RECORDS SUPPLIED >>
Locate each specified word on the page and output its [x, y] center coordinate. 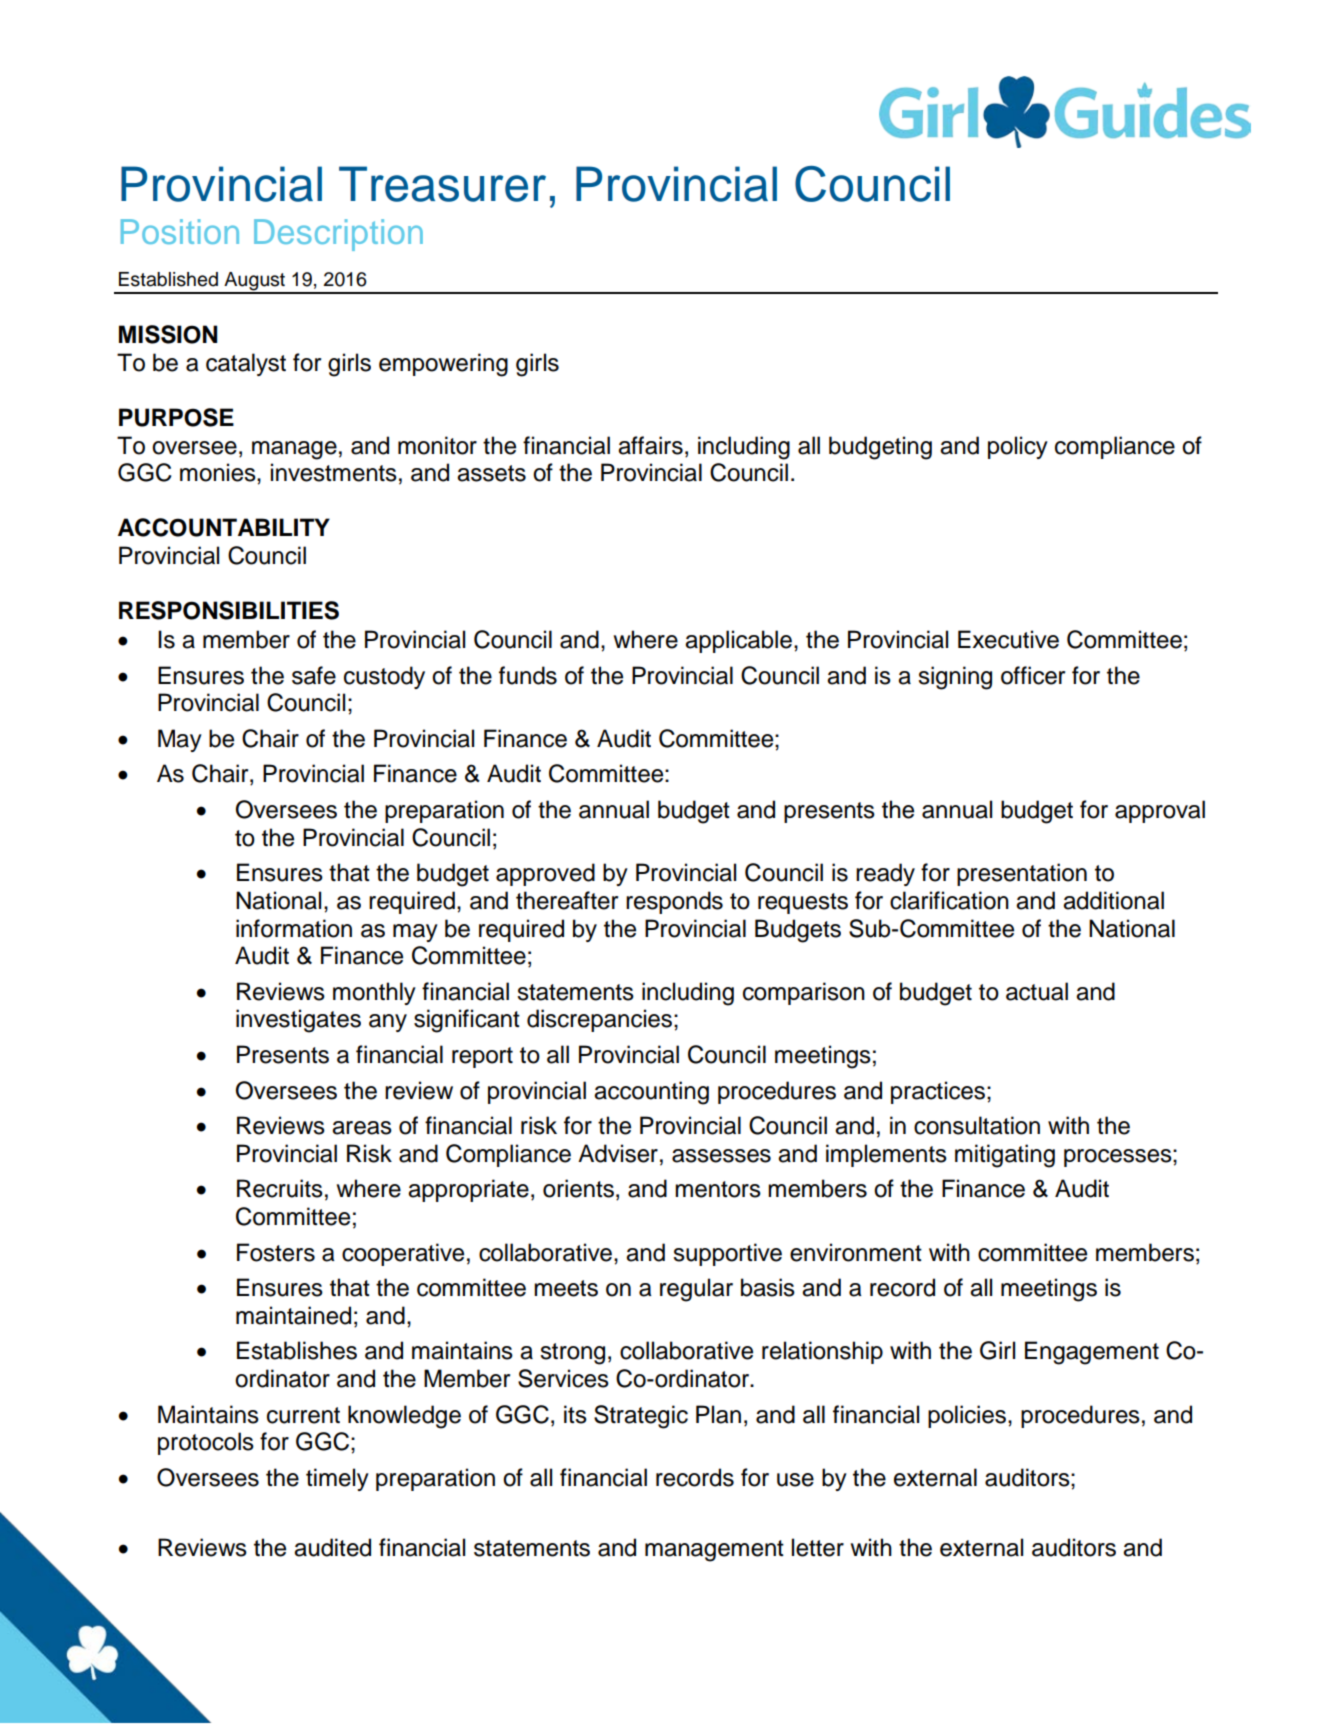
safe [314, 675]
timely [337, 1479]
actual [1037, 991]
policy [1018, 447]
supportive [727, 1254]
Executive [1008, 639]
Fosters [276, 1252]
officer [1033, 675]
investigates [298, 1021]
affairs [650, 445]
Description [338, 235]
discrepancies [601, 1020]
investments [334, 472]
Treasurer [442, 184]
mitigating [1005, 1156]
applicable [738, 641]
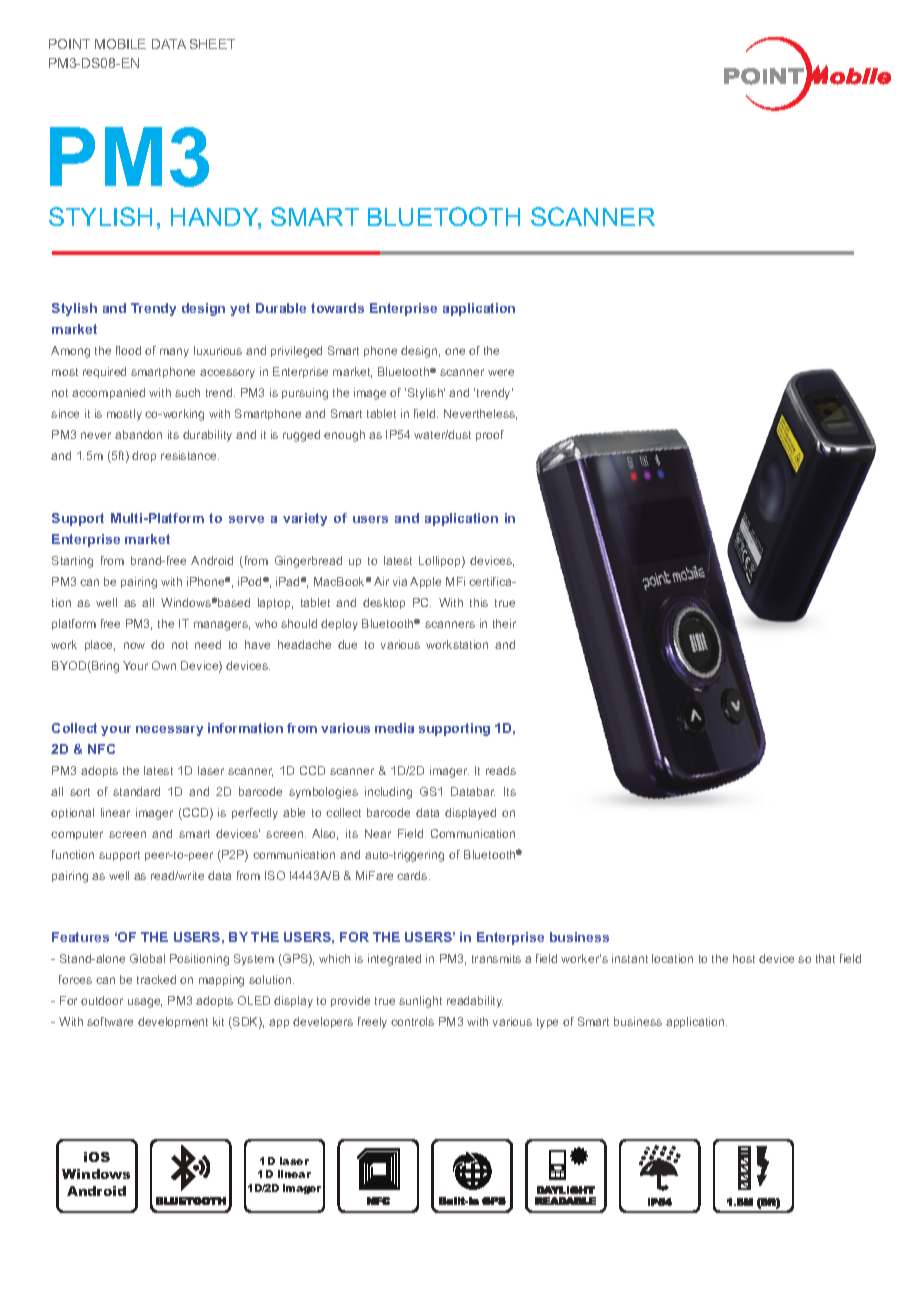 This screenshot has width=924, height=1308. Describe the element at coordinates (490, 435) in the screenshot. I see `proof` at that location.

WHAT IS REQUIRED >> Copy the listing above word for word, from its first line to its last, and leave out the pictures.

SOLUTION TO THIS EXERCISE >>
Locate each specified word on the page and output its [x, y] center coordinate. 
safe [314, 675]
timely [337, 1479]
actual [1037, 991]
policy [1018, 447]
supportive [727, 1254]
Executive [1008, 639]
Fosters [276, 1252]
officer [1033, 675]
investigates [298, 1021]
affairs [650, 445]
Description [338, 235]
discrepancies [601, 1020]
investments [334, 472]
Treasurer [442, 184]
mitigating [1005, 1156]
applicable [738, 641]
 This screenshot has width=924, height=1308. Describe the element at coordinates (490, 435) in the screenshot. I see `proof` at that location.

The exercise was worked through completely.